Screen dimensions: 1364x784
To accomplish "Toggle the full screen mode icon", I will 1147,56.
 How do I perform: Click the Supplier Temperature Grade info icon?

* * * * * * * * *

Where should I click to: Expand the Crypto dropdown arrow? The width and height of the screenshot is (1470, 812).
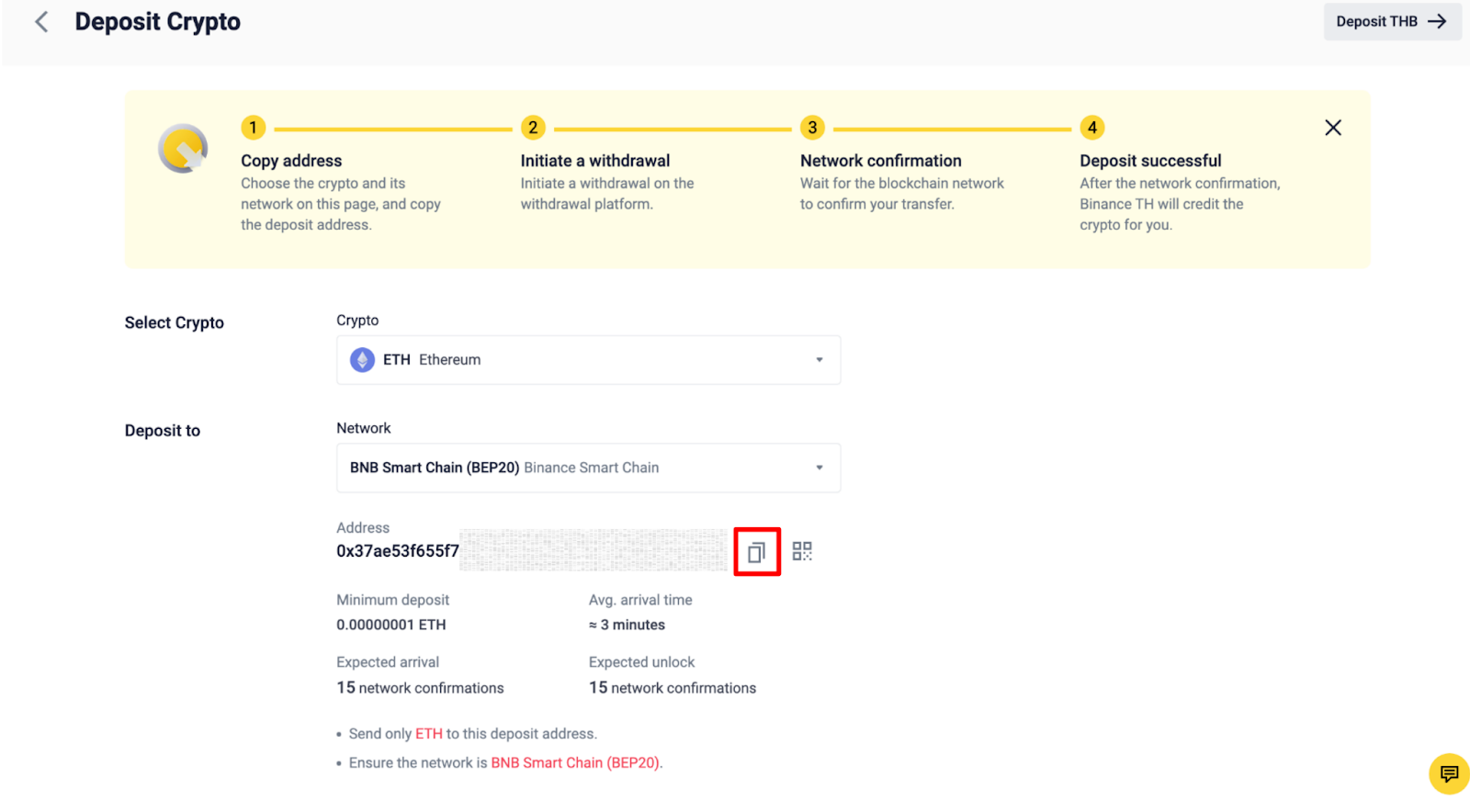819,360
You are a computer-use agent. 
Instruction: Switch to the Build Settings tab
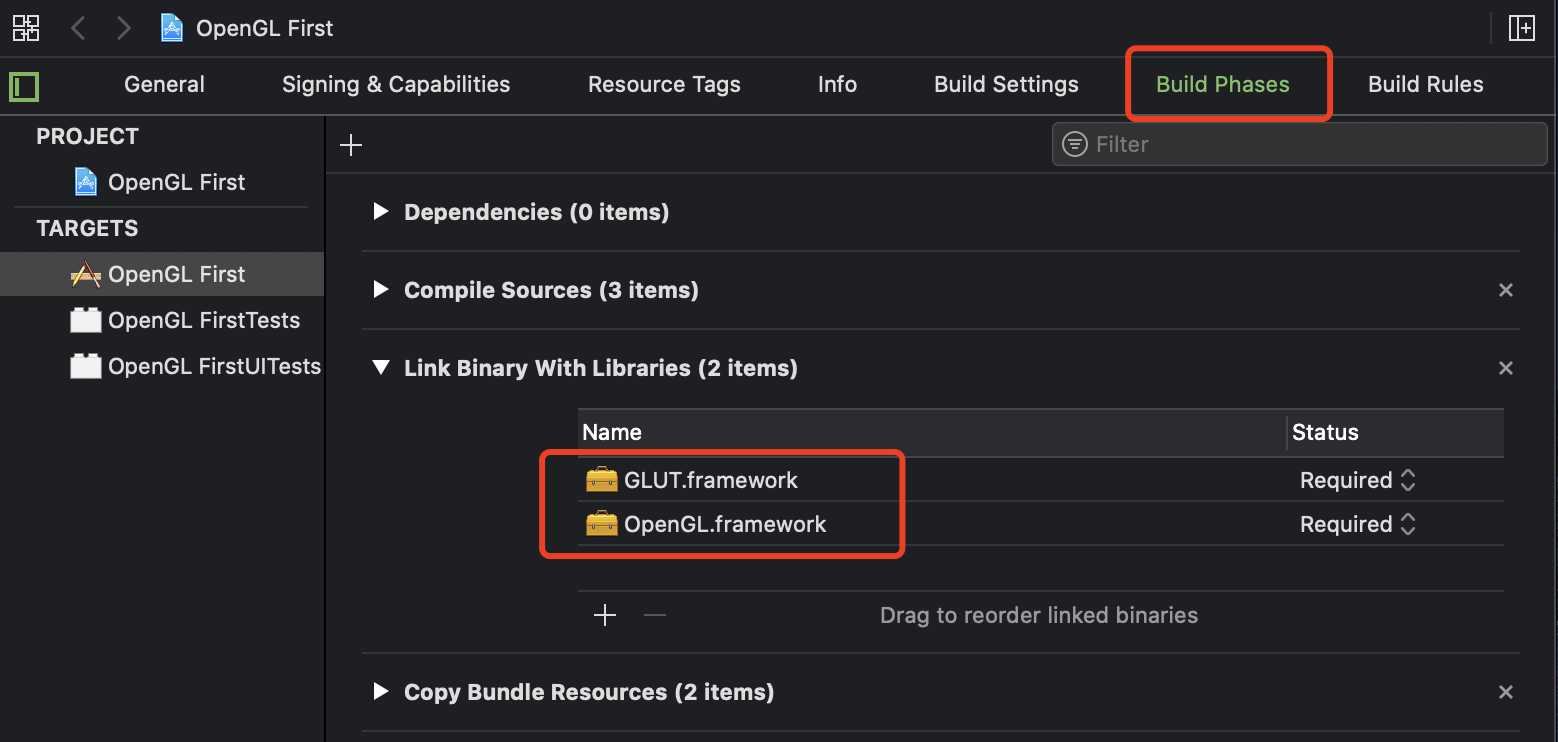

* * * * * * * * *

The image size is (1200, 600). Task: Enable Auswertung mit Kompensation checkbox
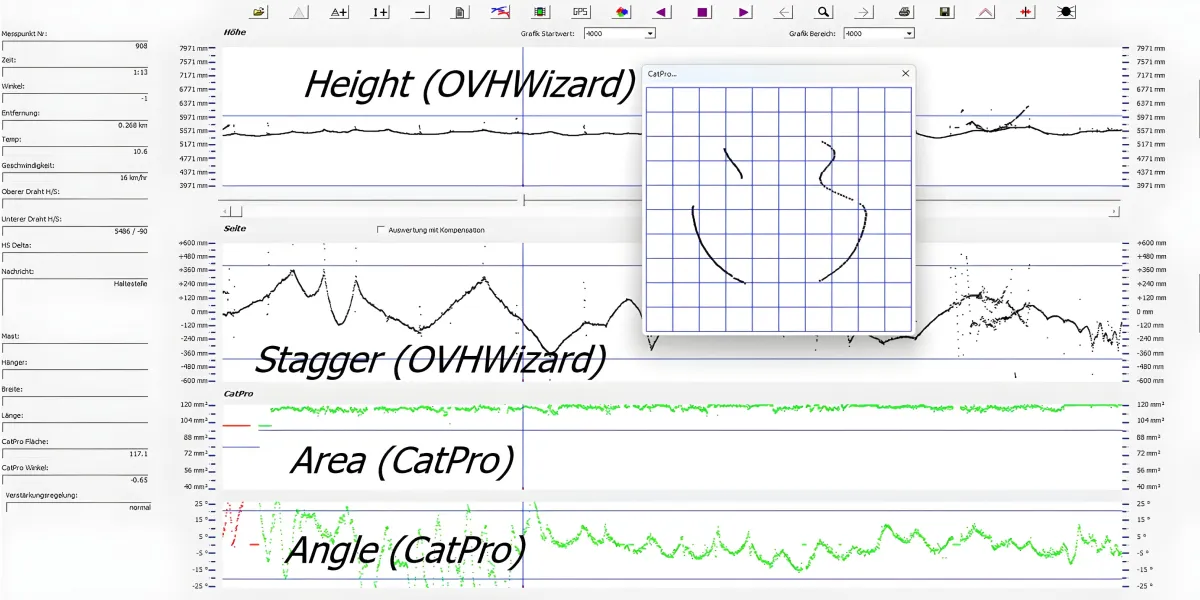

* * * * * * * * *

Action item: Task for the records above: copy every line in which the word "icon" occurs.

Reply:
To accomplish "Toggle the full screen mode icon", I will 1147,56.
 How do I perform: Click the Supplier Temperature Grade info icon?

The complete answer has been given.